| What is needed |
Write out the lines word for word, from the line containing "The image size" to the line containing "at that location.", including both. Leave the pictures out of your copy.

| Provided data |

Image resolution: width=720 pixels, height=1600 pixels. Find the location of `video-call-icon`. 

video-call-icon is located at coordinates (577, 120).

...

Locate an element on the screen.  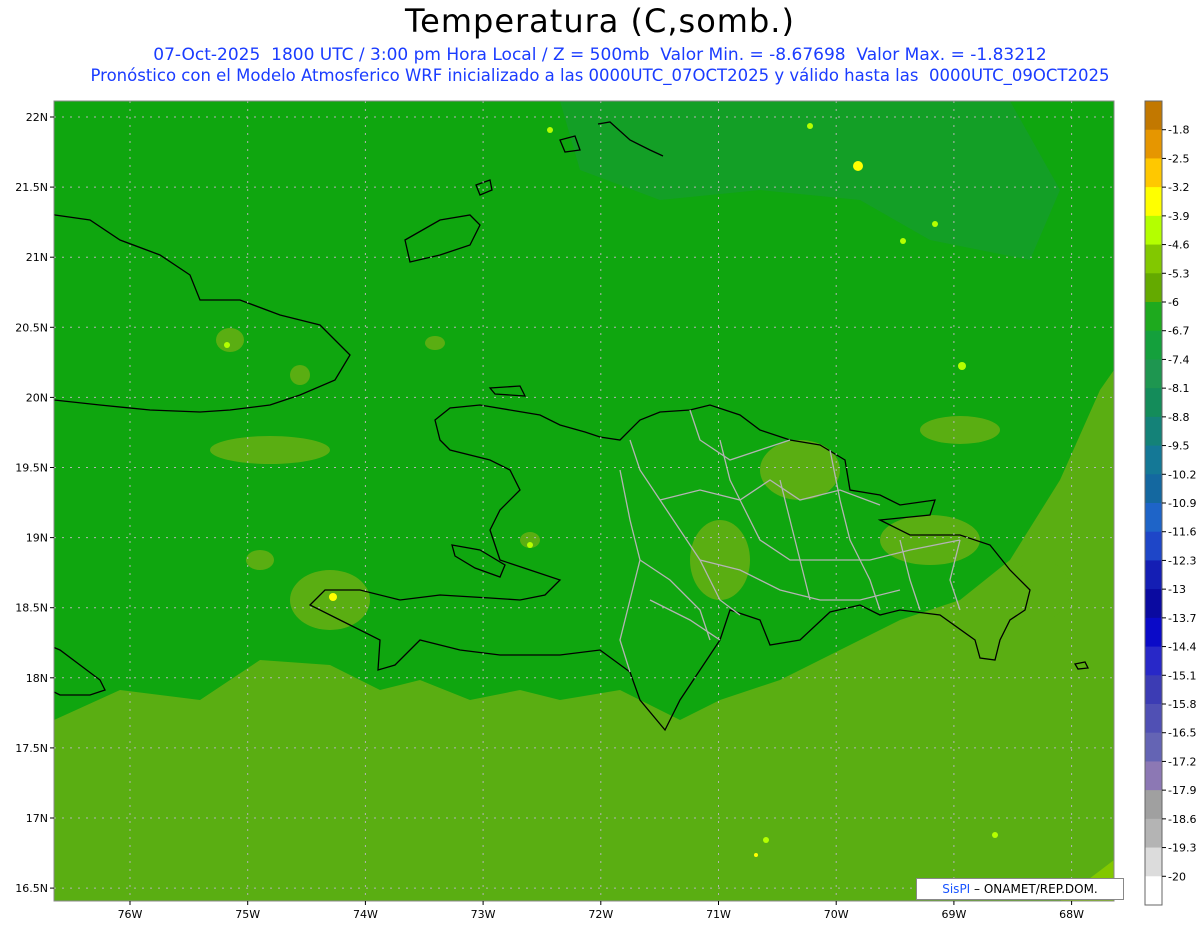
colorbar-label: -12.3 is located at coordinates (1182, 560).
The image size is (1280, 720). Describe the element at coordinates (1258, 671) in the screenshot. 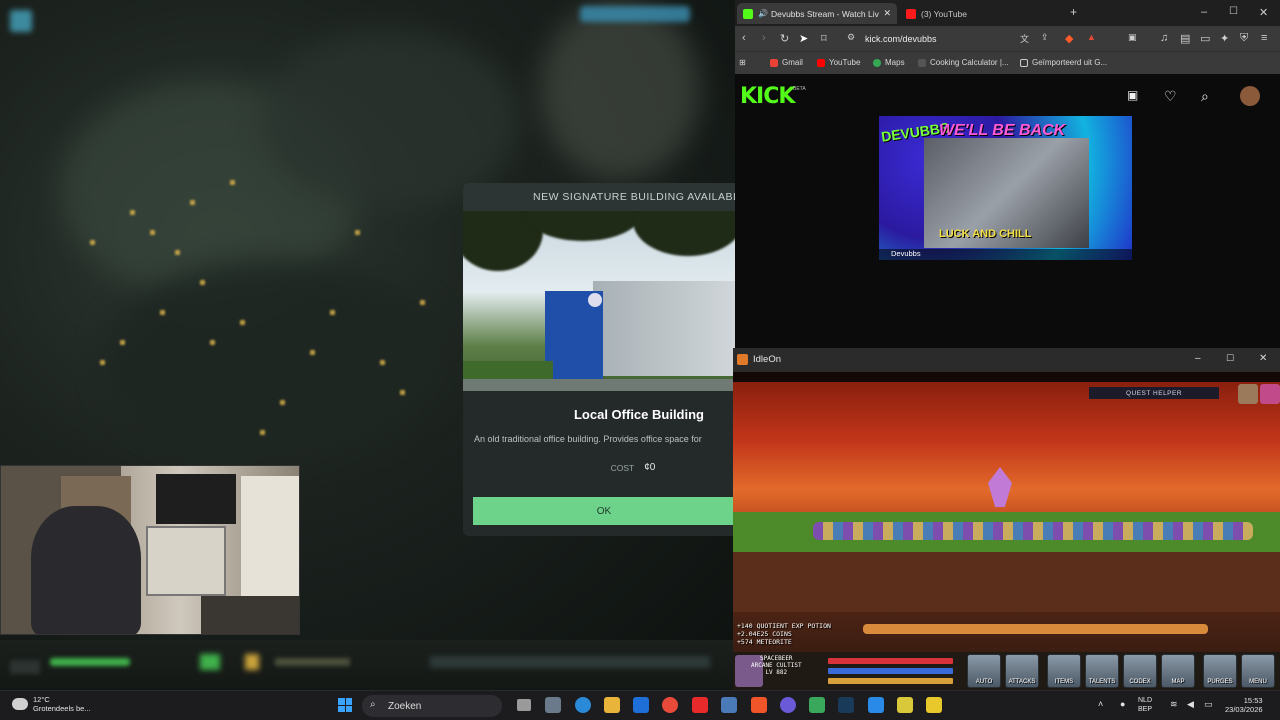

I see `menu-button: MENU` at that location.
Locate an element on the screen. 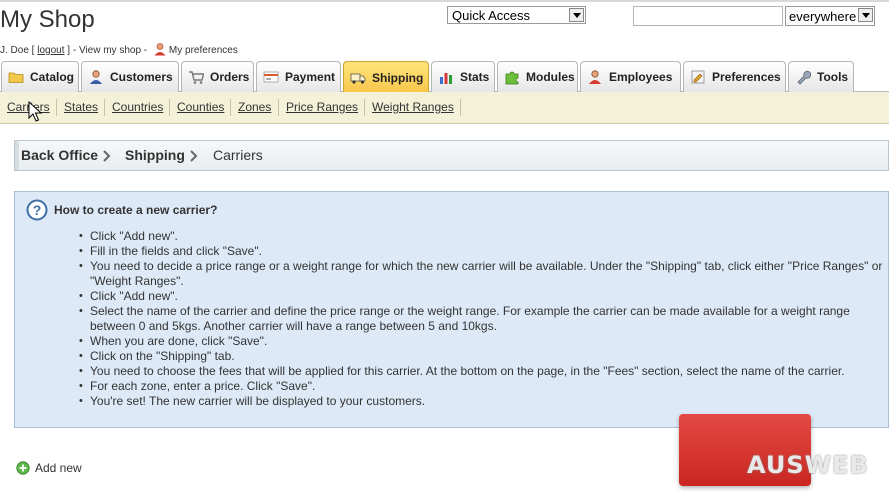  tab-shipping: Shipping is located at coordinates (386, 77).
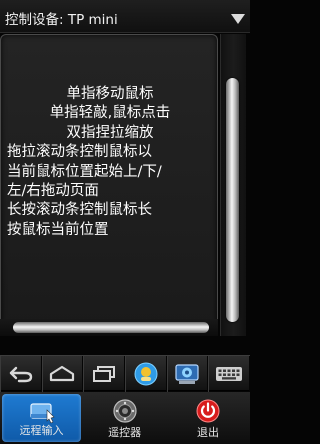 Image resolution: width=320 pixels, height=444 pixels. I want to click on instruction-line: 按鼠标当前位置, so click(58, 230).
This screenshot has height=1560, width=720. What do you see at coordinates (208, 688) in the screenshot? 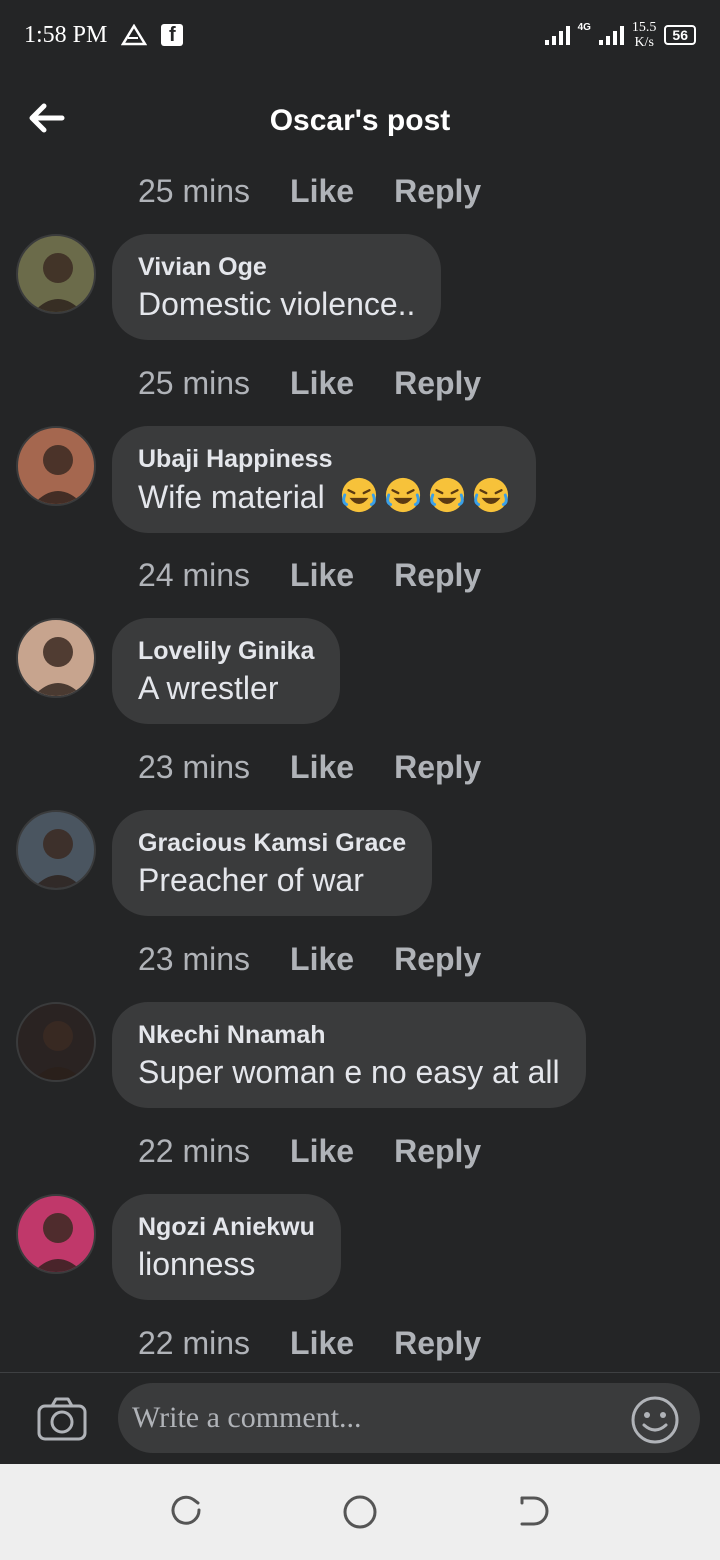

| Problem solution |
The image size is (1280, 720). Describe the element at coordinates (1258, 671) in the screenshot. 

I see `menu-button: MENU` at that location.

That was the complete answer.